• _Your goal_:
Reproduce the following lines word for word.

• _Data listing_:

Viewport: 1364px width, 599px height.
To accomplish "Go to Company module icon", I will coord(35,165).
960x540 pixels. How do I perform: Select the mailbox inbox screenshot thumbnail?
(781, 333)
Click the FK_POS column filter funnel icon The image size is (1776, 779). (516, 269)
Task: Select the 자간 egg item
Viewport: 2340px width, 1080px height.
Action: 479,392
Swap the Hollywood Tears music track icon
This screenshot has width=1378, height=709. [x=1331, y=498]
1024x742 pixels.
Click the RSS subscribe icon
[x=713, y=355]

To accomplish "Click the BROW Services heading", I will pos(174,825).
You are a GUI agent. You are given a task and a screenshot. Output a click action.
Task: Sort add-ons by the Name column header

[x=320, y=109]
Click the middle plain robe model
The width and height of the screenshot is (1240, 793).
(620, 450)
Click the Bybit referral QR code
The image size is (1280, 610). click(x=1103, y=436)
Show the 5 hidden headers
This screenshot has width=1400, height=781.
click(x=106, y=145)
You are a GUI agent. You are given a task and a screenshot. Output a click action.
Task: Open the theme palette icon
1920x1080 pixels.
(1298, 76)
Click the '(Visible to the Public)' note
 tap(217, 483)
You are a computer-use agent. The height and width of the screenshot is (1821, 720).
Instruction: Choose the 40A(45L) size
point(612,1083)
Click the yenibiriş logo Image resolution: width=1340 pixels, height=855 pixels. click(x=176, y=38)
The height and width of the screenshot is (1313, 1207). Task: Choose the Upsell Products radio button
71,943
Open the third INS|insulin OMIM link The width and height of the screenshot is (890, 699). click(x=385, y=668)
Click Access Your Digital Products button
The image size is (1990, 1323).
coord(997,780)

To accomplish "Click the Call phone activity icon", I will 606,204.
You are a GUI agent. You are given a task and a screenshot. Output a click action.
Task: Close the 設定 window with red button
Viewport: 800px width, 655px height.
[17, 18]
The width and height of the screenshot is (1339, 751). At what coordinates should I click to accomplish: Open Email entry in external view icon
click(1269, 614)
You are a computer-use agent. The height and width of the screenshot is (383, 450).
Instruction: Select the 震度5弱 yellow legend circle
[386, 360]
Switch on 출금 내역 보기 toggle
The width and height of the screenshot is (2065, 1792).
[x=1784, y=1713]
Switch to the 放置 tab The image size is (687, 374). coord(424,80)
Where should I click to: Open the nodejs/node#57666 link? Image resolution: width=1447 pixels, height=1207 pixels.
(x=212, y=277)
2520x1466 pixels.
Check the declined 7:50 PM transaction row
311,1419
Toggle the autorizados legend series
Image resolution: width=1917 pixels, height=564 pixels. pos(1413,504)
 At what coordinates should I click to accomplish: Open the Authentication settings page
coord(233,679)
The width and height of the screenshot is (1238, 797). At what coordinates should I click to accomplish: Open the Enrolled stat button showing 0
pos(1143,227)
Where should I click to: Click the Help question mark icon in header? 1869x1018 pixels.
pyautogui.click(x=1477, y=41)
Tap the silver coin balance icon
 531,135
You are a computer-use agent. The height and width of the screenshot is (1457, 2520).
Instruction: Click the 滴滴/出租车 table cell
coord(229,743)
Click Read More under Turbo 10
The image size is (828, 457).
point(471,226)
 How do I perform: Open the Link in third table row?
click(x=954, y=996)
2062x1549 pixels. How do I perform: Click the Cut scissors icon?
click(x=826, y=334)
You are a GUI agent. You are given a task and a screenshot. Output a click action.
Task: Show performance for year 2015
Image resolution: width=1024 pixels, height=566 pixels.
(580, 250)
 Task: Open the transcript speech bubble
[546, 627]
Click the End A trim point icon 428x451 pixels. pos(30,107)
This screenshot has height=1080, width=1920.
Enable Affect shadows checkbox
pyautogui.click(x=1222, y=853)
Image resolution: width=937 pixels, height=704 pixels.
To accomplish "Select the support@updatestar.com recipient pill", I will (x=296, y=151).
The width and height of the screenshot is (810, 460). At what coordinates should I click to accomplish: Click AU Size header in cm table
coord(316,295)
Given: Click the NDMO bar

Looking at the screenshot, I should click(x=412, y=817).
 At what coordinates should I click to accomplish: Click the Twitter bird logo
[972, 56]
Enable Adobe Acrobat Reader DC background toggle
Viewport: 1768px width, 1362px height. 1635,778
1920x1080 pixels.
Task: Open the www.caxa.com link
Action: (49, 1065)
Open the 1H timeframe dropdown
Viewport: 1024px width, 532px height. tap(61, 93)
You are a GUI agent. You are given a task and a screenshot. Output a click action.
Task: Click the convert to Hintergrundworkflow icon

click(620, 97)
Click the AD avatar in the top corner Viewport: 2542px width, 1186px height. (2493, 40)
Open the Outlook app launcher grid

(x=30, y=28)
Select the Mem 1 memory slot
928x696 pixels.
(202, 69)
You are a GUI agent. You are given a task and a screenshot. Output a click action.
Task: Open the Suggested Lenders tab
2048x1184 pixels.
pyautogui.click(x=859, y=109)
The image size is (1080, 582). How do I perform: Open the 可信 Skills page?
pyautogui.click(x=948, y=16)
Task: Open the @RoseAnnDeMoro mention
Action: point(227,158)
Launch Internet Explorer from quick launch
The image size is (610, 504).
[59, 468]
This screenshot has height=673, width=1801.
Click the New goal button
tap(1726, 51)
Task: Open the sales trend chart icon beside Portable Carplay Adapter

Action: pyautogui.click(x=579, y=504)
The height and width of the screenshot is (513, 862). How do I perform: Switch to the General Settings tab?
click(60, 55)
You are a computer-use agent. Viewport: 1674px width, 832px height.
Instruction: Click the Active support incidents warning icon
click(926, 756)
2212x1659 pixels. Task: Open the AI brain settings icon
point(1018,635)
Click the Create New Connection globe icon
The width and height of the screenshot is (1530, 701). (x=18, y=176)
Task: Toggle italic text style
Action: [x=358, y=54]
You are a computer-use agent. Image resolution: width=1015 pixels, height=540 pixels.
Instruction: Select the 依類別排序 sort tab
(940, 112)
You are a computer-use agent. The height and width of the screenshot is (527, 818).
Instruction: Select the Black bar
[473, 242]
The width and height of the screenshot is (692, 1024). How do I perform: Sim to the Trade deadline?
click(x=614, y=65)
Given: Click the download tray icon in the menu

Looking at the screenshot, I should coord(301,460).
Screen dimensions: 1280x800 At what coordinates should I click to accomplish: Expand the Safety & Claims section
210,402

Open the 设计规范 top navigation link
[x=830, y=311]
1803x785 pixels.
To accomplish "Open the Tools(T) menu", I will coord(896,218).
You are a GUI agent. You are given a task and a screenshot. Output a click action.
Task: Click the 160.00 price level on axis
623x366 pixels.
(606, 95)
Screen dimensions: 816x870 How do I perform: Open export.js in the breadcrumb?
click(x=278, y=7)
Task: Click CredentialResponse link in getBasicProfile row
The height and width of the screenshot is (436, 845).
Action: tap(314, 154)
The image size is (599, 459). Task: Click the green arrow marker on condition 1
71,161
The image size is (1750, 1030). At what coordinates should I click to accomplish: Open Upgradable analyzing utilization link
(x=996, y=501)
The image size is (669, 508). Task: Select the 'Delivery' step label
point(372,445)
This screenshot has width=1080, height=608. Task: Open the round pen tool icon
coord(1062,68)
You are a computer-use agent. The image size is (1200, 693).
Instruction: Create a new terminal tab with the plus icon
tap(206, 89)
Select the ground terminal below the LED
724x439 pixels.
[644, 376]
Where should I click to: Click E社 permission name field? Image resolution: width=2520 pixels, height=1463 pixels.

• _Solution to the problem_:
Viewport: 1364px width, 599px height.
To accomplish "Go to Company module icon", I will coord(35,165).
960x540 pixels. How do I perform: Select the mailbox inbox screenshot thumbnail?
(781, 333)
Click the FK_POS column filter funnel icon The image size is (1776, 779). (516, 269)
Task: Select the 자간 egg item
Viewport: 2340px width, 1080px height.
Action: 479,392
Swap the Hollywood Tears music track icon
This screenshot has width=1378, height=709. [x=1331, y=498]
1024x742 pixels.
Click the RSS subscribe icon
[x=713, y=355]

To accomplish "Click the BROW Services heading", I will pos(174,825).
You are a GUI agent. You are given a task and a screenshot. Output a click action.
Task: Sort add-ons by the Name column header

[x=320, y=109]
Click the middle plain robe model
The width and height of the screenshot is (1240, 793).
(620, 450)
Click the Bybit referral QR code
The image size is (1280, 610). click(x=1103, y=436)
Show the 5 hidden headers
This screenshot has width=1400, height=781.
click(x=106, y=145)
You are a GUI agent. You are given a task and a screenshot. Output a click action.
Task: Open the theme palette icon
1920x1080 pixels.
(1298, 76)
Click the '(Visible to the Public)' note
 tap(217, 483)
You are a computer-use agent. The height and width of the screenshot is (1821, 720).
Instruction: Choose the 40A(45L) size
point(612,1083)
Click the yenibiriş logo Image resolution: width=1340 pixels, height=855 pixels. click(x=176, y=38)
The height and width of the screenshot is (1313, 1207). Task: Choose the Upsell Products radio button
71,943
Open the third INS|insulin OMIM link The width and height of the screenshot is (890, 699). click(x=385, y=668)
Click Access Your Digital Products button
The image size is (1990, 1323).
coord(997,780)

To accomplish "Click the Call phone activity icon", I will 606,204.
You are a GUI agent. You are given a task and a screenshot. Output a click action.
Task: Close the 設定 window with red button
Viewport: 800px width, 655px height.
[17, 18]
The width and height of the screenshot is (1339, 751). At what coordinates should I click to accomplish: Open Email entry in external view icon
click(1269, 614)
You are a computer-use agent. The height and width of the screenshot is (383, 450).
Instruction: Select the 震度5弱 yellow legend circle
[386, 360]
Switch on 출금 내역 보기 toggle
The width and height of the screenshot is (2065, 1792).
[x=1784, y=1713]
Switch to the 放置 tab The image size is (687, 374). coord(424,80)
Where should I click to: Open the nodejs/node#57666 link? Image resolution: width=1447 pixels, height=1207 pixels.
(x=212, y=277)
2520x1466 pixels.
Check the declined 7:50 PM transaction row
311,1419
Toggle the autorizados legend series
Image resolution: width=1917 pixels, height=564 pixels. pos(1413,504)
 At what coordinates should I click to accomplish: Open the Authentication settings page
coord(233,679)
The width and height of the screenshot is (1238, 797). At what coordinates should I click to accomplish: Open the Enrolled stat button showing 0
pos(1143,227)
Where should I click to: Click the Help question mark icon in header? 1869x1018 pixels.
pyautogui.click(x=1477, y=41)
Tap the silver coin balance icon
 531,135
You are a computer-use agent. The height and width of the screenshot is (1457, 2520).
Instruction: Click the 滴滴/出租车 table cell
coord(229,743)
Click Read More under Turbo 10
The image size is (828, 457).
point(471,226)
 How do I perform: Open the Link in third table row?
click(x=954, y=996)
2062x1549 pixels. How do I perform: Click the Cut scissors icon?
click(x=826, y=334)
You are a GUI agent. You are given a task and a screenshot. Output a click action.
Task: Show performance for year 2015
Image resolution: width=1024 pixels, height=566 pixels.
(580, 250)
 Task: Open the transcript speech bubble
[546, 627]
Click the End A trim point icon 428x451 pixels. pos(30,107)
This screenshot has height=1080, width=1920.
Enable Affect shadows checkbox
pyautogui.click(x=1222, y=853)
Image resolution: width=937 pixels, height=704 pixels.
To accomplish "Select the support@updatestar.com recipient pill", I will (x=296, y=151).
The width and height of the screenshot is (810, 460). At what coordinates should I click to accomplish: Click AU Size header in cm table
coord(316,295)
Given: Click the NDMO bar

Looking at the screenshot, I should click(x=412, y=817).
 At what coordinates should I click to accomplish: Click the Twitter bird logo
[972, 56]
Enable Adobe Acrobat Reader DC background toggle
Viewport: 1768px width, 1362px height. 1635,778
1920x1080 pixels.
Task: Open the www.caxa.com link
Action: (49, 1065)
Open the 1H timeframe dropdown
Viewport: 1024px width, 532px height. tap(61, 93)
You are a GUI agent. You are given a task and a screenshot. Output a click action.
Task: Click the convert to Hintergrundworkflow icon

click(620, 97)
Click the AD avatar in the top corner Viewport: 2542px width, 1186px height. (2493, 40)
Open the Outlook app launcher grid

(x=30, y=28)
Select the Mem 1 memory slot
928x696 pixels.
(202, 69)
You are a GUI agent. You are given a task and a screenshot. Output a click action.
Task: Open the Suggested Lenders tab
2048x1184 pixels.
pyautogui.click(x=859, y=109)
The image size is (1080, 582). How do I perform: Open the 可信 Skills page?
pyautogui.click(x=948, y=16)
Task: Open the @RoseAnnDeMoro mention
Action: point(227,158)
Launch Internet Explorer from quick launch
The image size is (610, 504).
[59, 468]
This screenshot has height=673, width=1801.
Click the New goal button
tap(1726, 51)
Task: Open the sales trend chart icon beside Portable Carplay Adapter

Action: pyautogui.click(x=579, y=504)
The height and width of the screenshot is (513, 862). How do I perform: Switch to the General Settings tab?
click(60, 55)
You are a computer-use agent. Viewport: 1674px width, 832px height.
Instruction: Click the Active support incidents warning icon
click(926, 756)
2212x1659 pixels. Task: Open the AI brain settings icon
point(1018,635)
Click the Create New Connection globe icon
The width and height of the screenshot is (1530, 701). (x=18, y=176)
Task: Toggle italic text style
Action: [x=358, y=54]
You are a computer-use agent. Image resolution: width=1015 pixels, height=540 pixels.
Instruction: Select the 依類別排序 sort tab
(940, 112)
You are a computer-use agent. The height and width of the screenshot is (527, 818).
Instruction: Select the Black bar
[473, 242]
The width and height of the screenshot is (692, 1024). How do I perform: Sim to the Trade deadline?
click(x=614, y=65)
Given: Click the download tray icon in the menu

Looking at the screenshot, I should coord(301,460).
Screen dimensions: 1280x800 At what coordinates should I click to accomplish: Expand the Safety & Claims section
210,402

Open the 设计规范 top navigation link
[x=830, y=311]
1803x785 pixels.
To accomplish "Open the Tools(T) menu", I will coord(896,218).
You are a GUI agent. You are given a task and a screenshot. Output a click action.
Task: Click the 160.00 price level on axis
623x366 pixels.
(606, 95)
Screen dimensions: 816x870 How do I perform: Open export.js in the breadcrumb?
click(x=278, y=7)
Task: Click CredentialResponse link in getBasicProfile row
The height and width of the screenshot is (436, 845).
Action: tap(314, 154)
The image size is (599, 459). Task: Click the green arrow marker on condition 1
71,161
The image size is (1750, 1030). At what coordinates should I click to accomplish: Open Upgradable analyzing utilization link
(x=996, y=501)
The image size is (669, 508). Task: Select the 'Delivery' step label
point(372,445)
This screenshot has width=1080, height=608. Task: Open the round pen tool icon
coord(1062,68)
You are a computer-use agent. The image size is (1200, 693).
Instruction: Create a new terminal tab with the plus icon
tap(206, 89)
Select the ground terminal below the LED
724x439 pixels.
[644, 376]
Where should I click to: Click E社 permission name field? Image resolution: width=2520 pixels, height=1463 pixels.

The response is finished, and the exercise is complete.